Ein Weg für Seele und Gesundheit

An der „Äolsharfe“ erklärte Benjamin Redeleit (links) die Philosophie des Parks.

Bienenbüttel - Von Barbara Kaiser. Die Erinner-ung war bei allen Anwesenden wie neu; dabei ist es schon fünf Jahre her, dass in dieser Zeitung berichtet wurde von geheimnisvollen Holzskulpturen im Wald und aufgeschichteten Steintürmchen. Als deren Urheber wurde im Frühjahr 2005 rasch Benjamin Redeleit ausgemacht, der sich auf diese Art künstlerisch betätigte. Der damals 21-Jährige hatte „einfach Lust, was auszuprobieren“, sagt er heute im Gespräch.
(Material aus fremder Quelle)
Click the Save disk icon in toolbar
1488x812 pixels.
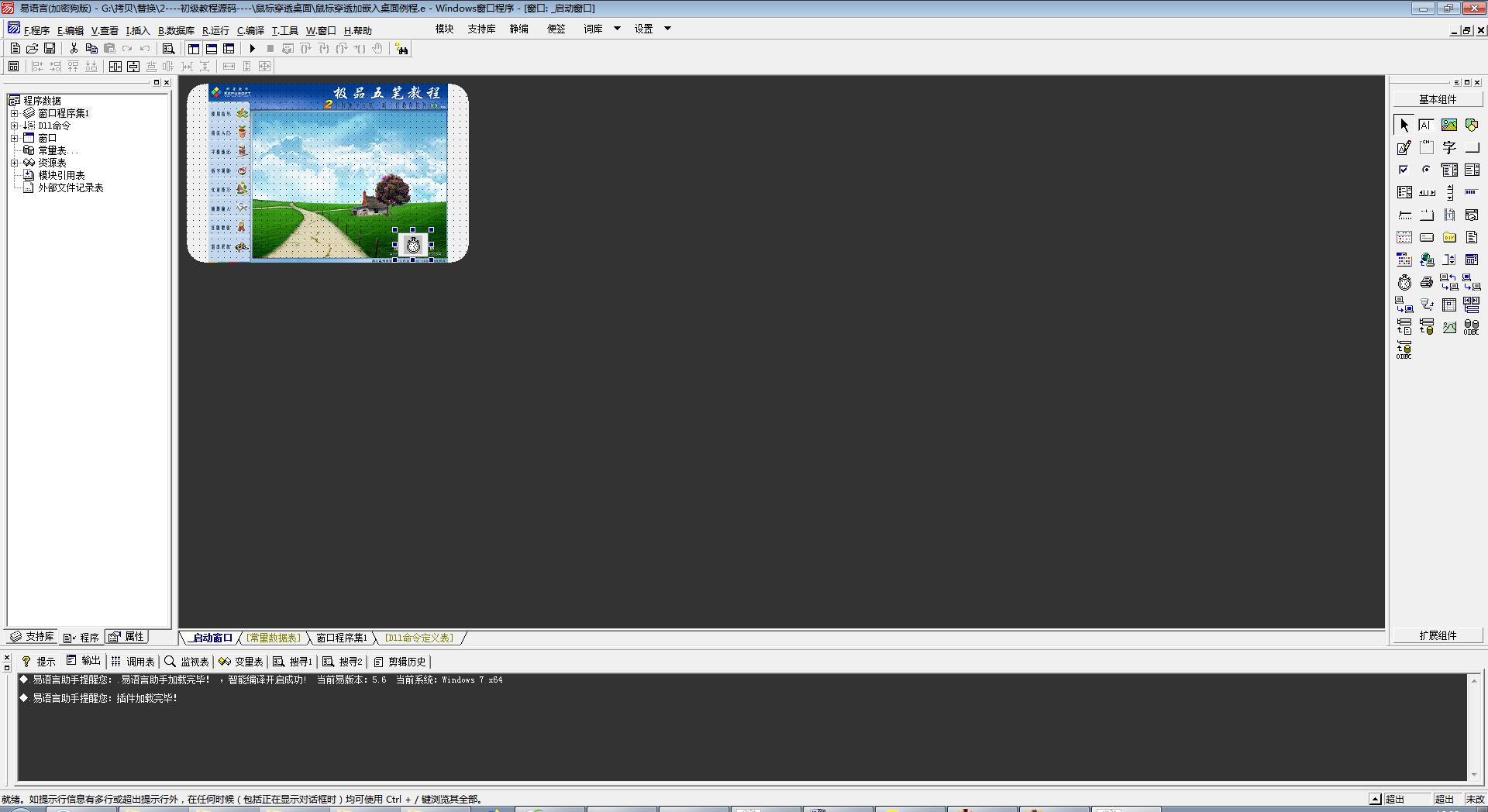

Was dem folgte, ist keineswegs selbstverständlich. Die Gemeinde Bienenbüttel zeigte sich erfreut, kunstverständig wie -interessiert und obendrein bereit, sich auf ein Projekt einzulassen, das nun am Sonnabend offiziell eröffnet wurde: Der „Kunstraum Ilmenau“, ein vier Kilometer langer Skulpturenpfad am Ufer des Flüsschens, der „etwas für Gesundheit und Seele“ ist, so Bürgermeister Heinz-Günter Waltje in seinen Vernissageworten. „Wir haben Bienenbüttel wieder ein Stück schöner und interessanter gemacht“, war sich der Rathaus-Chef sicher.

Zehn Künstler beteiligten sich mit zwölf Skulpturen an der Erweckung des Ufers zu einem „Erlebniskunstraum“. Als Leitmotiv hat man sich „Leben am Fluss – zwischen Bewegung und Ruhe“ gestellt. Und in der Tat hat der Bürgermeister Recht, wenn er vom „Einklang mit der Natur“ sprach; und wenn Initiator Benjamin Redeleit, der die Premierengäste den Pfad mit Erklärungen zum Werk und den einzelnen Künstlern entlang führte, von „einer Bereicherung der Landschaft“ schwärmte.

Man setze sich also beispielsweise einmal zur „Äolsharfe“, die den Wanderer schon aus einiger Entfernung mit einem sympathischen Brummen begrüßt. Hier wird der Wind zum Ton gemacht, lehnt man den Kopf ans Gehäuse, überträgt sich der, ungeheuer beruhigend, auf den ganzen Körper. Oder: Die „Flusswächterin“, die Steinfigur an einer sanften Biegung, die wirklich alles im Blick zu haben schein.

Benjamin Redeleit, der alle bürokratischen, umweltpolitischen und sonstigen Steine aus dem Weg räumte für dieses Projekt, bewies einen sehr guten Blick für das Wesentliche, für die Harmonie, in der Landschaft und Skulptur miteinander schwingen. Der neue Pfad ist eine wahrhaft zauberhafte Attraktion für Bienenbüttel, wobei das Wort „Attraktion“ viel zu laut klingt für die Stille, die herrscht in diesem „Kunsterlebnisraum“.